**ARTICLE**.
----
The next step, obviously, was to try and celebrate in some way, even though this is a completely fake holiday. I don’t own one of those barrister’s wigs (though I would like to!), so dressing up in period costume is strictly out this year. That leaves me with no choice: I must search Etsy for Thomas Jefferson-themed memorabilia (favorites, if I can call them that, included this, this, and this). It is something of a dream for me to one day own a bust of the man himself like my friend Will’s parents own one, and they dress him up for holidays. I am in favor of this in all its iterations, and really liked his Halloween costume last year (Abraham Lincoln).

Anyway, what I actually did was go to Zachary Taylor Cemetery. It’s near my house, and it’s probably Louisville’s only legitimate presidential tie (though the aforementioned 16th president is totally from Kentucky so don’t let any Illinois poseurs tell you otherwise). I got a pretty shot, so I thought I’d share it with you.
----
**PROVIDED RECORDS**.

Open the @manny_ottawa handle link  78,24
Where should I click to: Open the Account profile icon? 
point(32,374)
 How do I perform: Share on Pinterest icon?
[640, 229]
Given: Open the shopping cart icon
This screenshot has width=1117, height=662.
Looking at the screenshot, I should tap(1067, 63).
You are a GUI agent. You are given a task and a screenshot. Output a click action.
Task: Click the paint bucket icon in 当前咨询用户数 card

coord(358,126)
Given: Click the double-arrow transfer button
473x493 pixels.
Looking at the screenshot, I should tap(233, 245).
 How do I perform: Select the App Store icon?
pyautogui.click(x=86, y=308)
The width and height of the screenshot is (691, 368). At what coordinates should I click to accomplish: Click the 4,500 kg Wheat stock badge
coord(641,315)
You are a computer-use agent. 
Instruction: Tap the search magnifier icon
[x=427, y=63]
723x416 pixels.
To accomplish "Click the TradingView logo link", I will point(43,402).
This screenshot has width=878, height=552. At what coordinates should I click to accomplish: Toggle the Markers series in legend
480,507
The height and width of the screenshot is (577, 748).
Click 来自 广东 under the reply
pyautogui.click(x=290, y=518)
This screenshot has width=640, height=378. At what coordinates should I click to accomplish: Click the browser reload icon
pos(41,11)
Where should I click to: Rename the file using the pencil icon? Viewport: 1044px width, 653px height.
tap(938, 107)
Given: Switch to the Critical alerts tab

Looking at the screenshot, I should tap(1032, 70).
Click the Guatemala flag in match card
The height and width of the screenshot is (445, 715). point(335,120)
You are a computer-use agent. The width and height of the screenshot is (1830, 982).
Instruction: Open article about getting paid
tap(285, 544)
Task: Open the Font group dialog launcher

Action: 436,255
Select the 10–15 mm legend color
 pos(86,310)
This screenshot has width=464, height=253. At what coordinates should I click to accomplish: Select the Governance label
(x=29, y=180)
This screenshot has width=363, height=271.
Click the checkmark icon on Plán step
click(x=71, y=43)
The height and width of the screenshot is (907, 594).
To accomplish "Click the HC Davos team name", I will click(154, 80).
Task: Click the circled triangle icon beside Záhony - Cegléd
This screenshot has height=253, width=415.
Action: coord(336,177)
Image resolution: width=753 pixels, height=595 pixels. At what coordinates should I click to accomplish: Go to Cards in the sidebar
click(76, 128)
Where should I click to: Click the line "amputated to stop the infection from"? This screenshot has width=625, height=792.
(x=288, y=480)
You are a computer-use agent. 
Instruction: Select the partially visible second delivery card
----
**WRITTEN PROBLEM 1**.
Answer these from the post about celebrating a made-up holiday, one line each:
(a) What piece of period costume does the writer say they do not own?
(b) What costume did the bust owned by Will's parents wear last Halloween?
(c) Which cemetery did the writer actually go to?
**WRITTEN PROBLEM 2**. Write the next part of the post about celebrating a made-up holiday, picking up after its last sentence.

**FINAL RESULT 1**.
(a) A barrister's wig.
(b) Abraham Lincoln.
(c) Zachary Taylor Cemetery.

**FINAL RESULT 2**.
If you squint, you can see Ole Rough and Ready's mausoleum yonder.

If you squint, you can see Ole Rough and Ready’s mausoleum yonder.

The pictures I took AT the mausoleum were just creepy and not very illustrative, so let’s just pretend those didn’t happen.

Now that I did my nominal history stuff, I’m going to celebrate the true meaning of Presidents’ Day: shopping for a new juicer at Macy’s.